Reproduce exactly the lines below, from the first through the one containing "Open the bookmark", and nothing more.

»»

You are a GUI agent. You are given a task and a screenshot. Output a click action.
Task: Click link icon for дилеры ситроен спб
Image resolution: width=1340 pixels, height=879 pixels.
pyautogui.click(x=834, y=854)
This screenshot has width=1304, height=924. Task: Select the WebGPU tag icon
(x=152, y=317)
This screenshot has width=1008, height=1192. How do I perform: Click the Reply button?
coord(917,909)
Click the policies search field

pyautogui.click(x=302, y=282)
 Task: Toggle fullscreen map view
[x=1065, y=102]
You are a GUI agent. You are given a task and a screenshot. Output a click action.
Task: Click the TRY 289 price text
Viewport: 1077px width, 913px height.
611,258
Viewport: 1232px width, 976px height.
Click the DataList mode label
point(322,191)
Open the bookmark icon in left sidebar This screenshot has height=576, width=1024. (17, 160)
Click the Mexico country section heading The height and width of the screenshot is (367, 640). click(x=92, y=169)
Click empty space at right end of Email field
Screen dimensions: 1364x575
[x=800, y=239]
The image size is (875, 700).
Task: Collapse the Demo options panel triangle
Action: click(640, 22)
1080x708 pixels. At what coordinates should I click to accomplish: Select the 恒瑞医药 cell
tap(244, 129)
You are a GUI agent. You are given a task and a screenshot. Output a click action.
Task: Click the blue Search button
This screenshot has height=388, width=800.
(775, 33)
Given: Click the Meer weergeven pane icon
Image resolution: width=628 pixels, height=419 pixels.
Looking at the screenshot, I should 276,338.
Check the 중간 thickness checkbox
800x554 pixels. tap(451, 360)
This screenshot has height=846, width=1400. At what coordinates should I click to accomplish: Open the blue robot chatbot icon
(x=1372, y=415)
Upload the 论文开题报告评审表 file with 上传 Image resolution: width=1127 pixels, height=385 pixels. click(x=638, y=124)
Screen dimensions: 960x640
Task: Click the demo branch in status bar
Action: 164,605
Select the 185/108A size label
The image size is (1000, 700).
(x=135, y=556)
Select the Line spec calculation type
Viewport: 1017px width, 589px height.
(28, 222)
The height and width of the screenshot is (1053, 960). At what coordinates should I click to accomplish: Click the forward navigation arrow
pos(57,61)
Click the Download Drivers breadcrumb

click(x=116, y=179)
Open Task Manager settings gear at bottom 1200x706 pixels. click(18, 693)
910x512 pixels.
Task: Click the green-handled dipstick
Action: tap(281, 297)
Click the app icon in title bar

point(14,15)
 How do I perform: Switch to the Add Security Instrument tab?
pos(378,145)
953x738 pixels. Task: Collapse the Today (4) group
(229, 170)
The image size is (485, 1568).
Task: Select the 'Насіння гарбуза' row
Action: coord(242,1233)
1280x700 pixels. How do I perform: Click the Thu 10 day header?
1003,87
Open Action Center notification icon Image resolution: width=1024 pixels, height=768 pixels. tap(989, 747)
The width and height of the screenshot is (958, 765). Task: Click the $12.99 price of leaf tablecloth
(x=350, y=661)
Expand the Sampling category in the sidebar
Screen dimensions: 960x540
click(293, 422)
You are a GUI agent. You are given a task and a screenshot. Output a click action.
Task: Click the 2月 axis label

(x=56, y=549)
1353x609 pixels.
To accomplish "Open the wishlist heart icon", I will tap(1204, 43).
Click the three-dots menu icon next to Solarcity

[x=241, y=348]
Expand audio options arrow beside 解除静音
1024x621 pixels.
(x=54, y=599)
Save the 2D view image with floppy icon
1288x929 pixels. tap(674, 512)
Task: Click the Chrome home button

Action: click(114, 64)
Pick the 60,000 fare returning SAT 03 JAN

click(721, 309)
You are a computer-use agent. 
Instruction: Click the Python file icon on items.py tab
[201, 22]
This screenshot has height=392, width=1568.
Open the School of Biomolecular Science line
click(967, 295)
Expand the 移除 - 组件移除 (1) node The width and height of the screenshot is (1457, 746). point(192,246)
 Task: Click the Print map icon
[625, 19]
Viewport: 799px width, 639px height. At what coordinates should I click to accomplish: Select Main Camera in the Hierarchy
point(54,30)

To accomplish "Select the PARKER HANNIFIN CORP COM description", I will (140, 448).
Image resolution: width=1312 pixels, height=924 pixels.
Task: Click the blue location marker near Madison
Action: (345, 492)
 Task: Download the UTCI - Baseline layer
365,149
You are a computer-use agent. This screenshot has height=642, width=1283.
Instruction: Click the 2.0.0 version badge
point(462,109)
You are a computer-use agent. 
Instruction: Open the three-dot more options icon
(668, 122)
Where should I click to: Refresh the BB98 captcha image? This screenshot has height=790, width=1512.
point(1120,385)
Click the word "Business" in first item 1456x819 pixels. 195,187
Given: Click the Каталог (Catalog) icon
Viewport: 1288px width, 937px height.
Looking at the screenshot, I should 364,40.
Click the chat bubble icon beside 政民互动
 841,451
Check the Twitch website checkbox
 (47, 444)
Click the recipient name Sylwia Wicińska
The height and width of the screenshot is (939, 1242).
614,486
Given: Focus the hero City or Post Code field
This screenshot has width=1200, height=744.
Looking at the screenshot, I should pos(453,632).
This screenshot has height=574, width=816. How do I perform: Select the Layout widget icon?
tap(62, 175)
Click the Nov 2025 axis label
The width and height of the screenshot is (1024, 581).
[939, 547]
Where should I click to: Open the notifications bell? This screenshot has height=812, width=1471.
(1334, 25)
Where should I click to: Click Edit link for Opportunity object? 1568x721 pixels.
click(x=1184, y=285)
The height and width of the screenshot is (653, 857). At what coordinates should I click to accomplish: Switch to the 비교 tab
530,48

««

• EXERCISE SOLUTION
You are a GUI agent. You are given a task and a screenshot. Output a click action.
Task: Click link icon for дилеры ситроен спб
Image resolution: width=1340 pixels, height=879 pixels.
pyautogui.click(x=834, y=854)
This screenshot has width=1304, height=924. Task: Select the WebGPU tag icon
(x=152, y=317)
This screenshot has width=1008, height=1192. How do I perform: Click the Reply button?
coord(917,909)
Click the policies search field

pyautogui.click(x=302, y=282)
 Task: Toggle fullscreen map view
[x=1065, y=102]
You are a GUI agent. You are given a task and a screenshot. Output a click action.
Task: Click the TRY 289 price text
Viewport: 1077px width, 913px height.
611,258
Viewport: 1232px width, 976px height.
Click the DataList mode label
point(322,191)
Open the bookmark icon in left sidebar This screenshot has height=576, width=1024. (17, 160)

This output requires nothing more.